• Data for this task:
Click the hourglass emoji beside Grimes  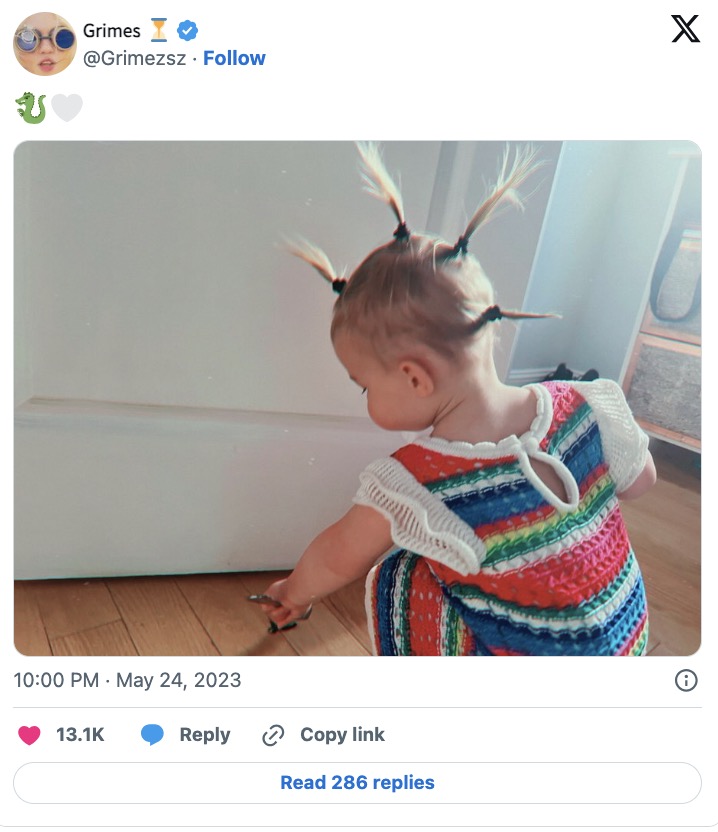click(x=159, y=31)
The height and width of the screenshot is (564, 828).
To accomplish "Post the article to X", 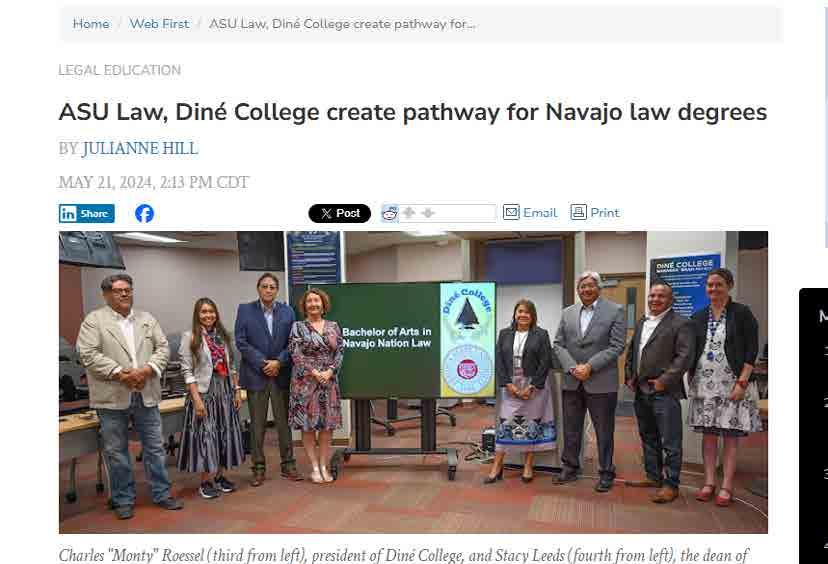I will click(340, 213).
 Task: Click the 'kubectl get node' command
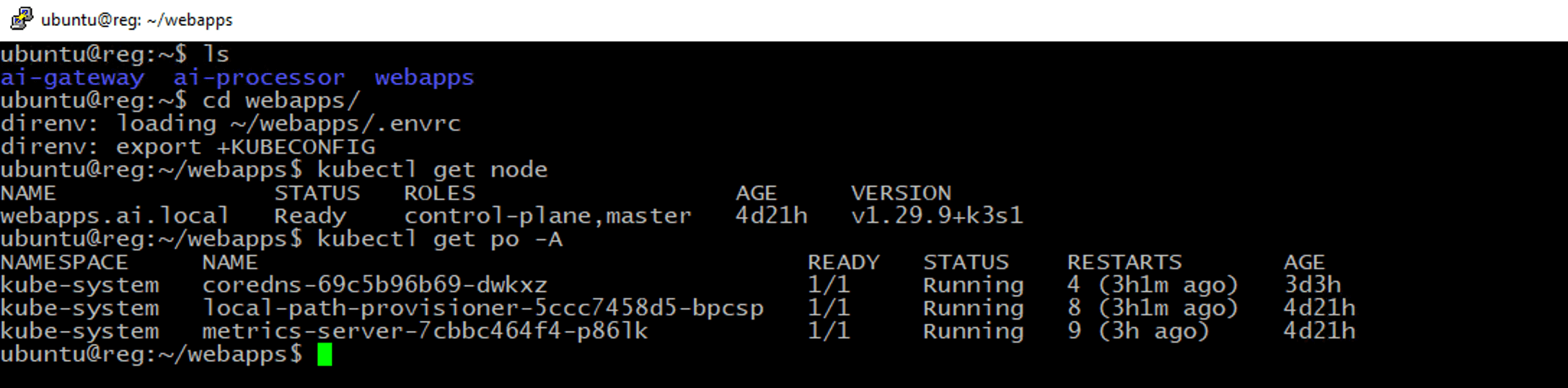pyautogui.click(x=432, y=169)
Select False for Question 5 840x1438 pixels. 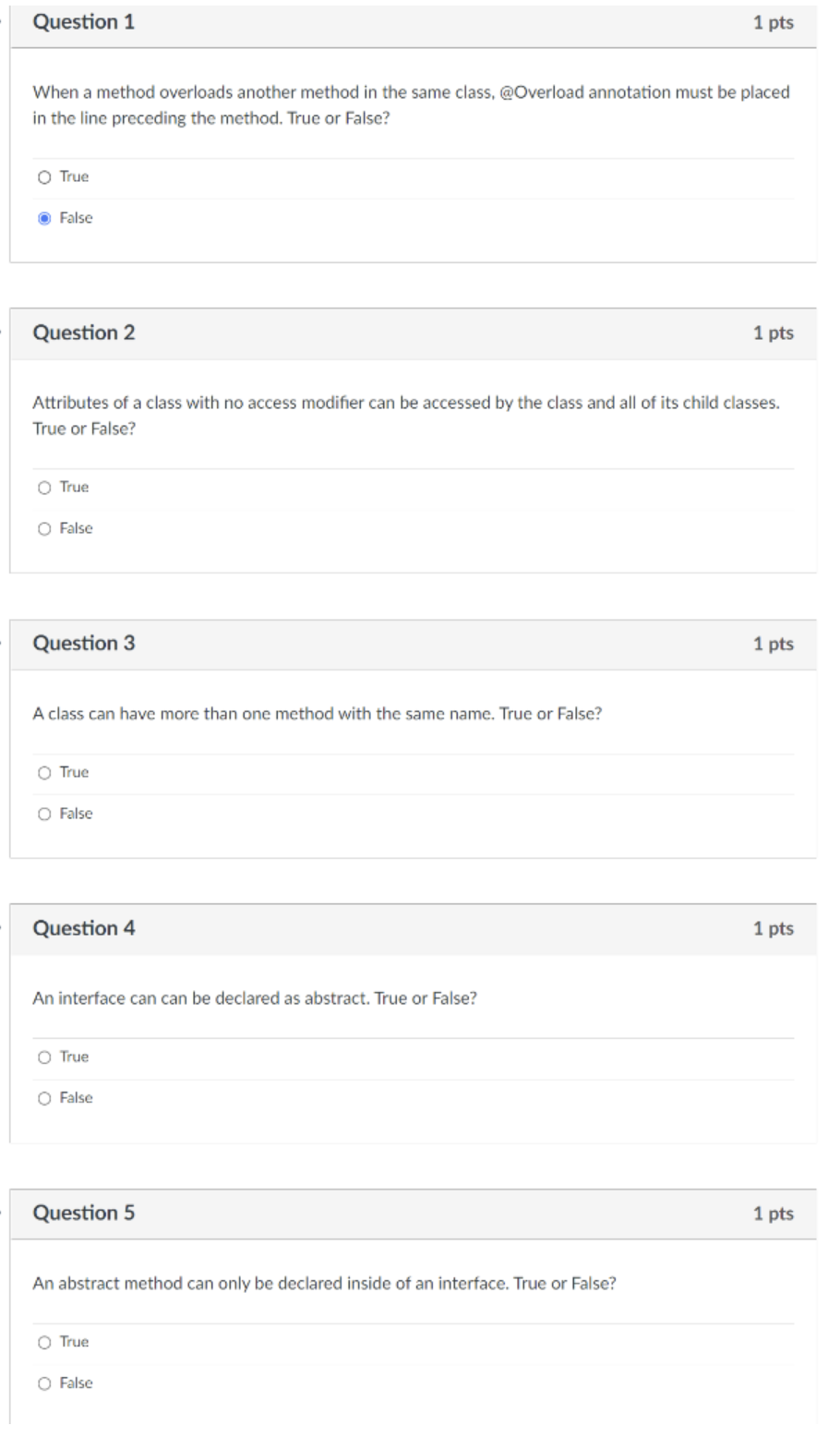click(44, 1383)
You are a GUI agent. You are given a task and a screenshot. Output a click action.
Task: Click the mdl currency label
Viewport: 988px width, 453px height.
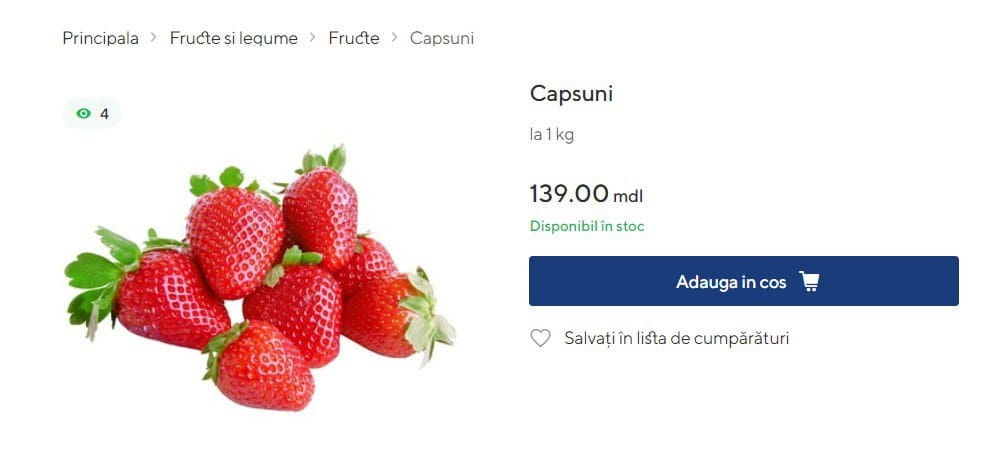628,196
--
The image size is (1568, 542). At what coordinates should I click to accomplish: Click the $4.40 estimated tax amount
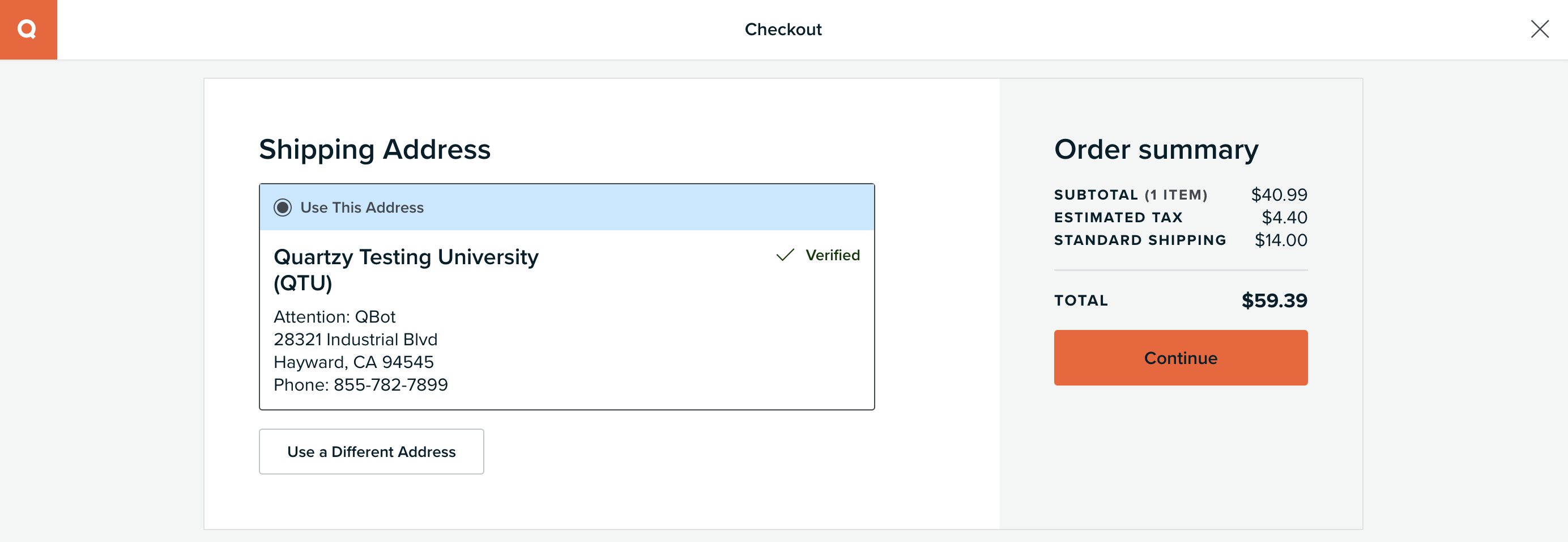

• Task objective: Tell how many lines of the material above contain the word "screenshot", giving only the number.

• Response to the task: 2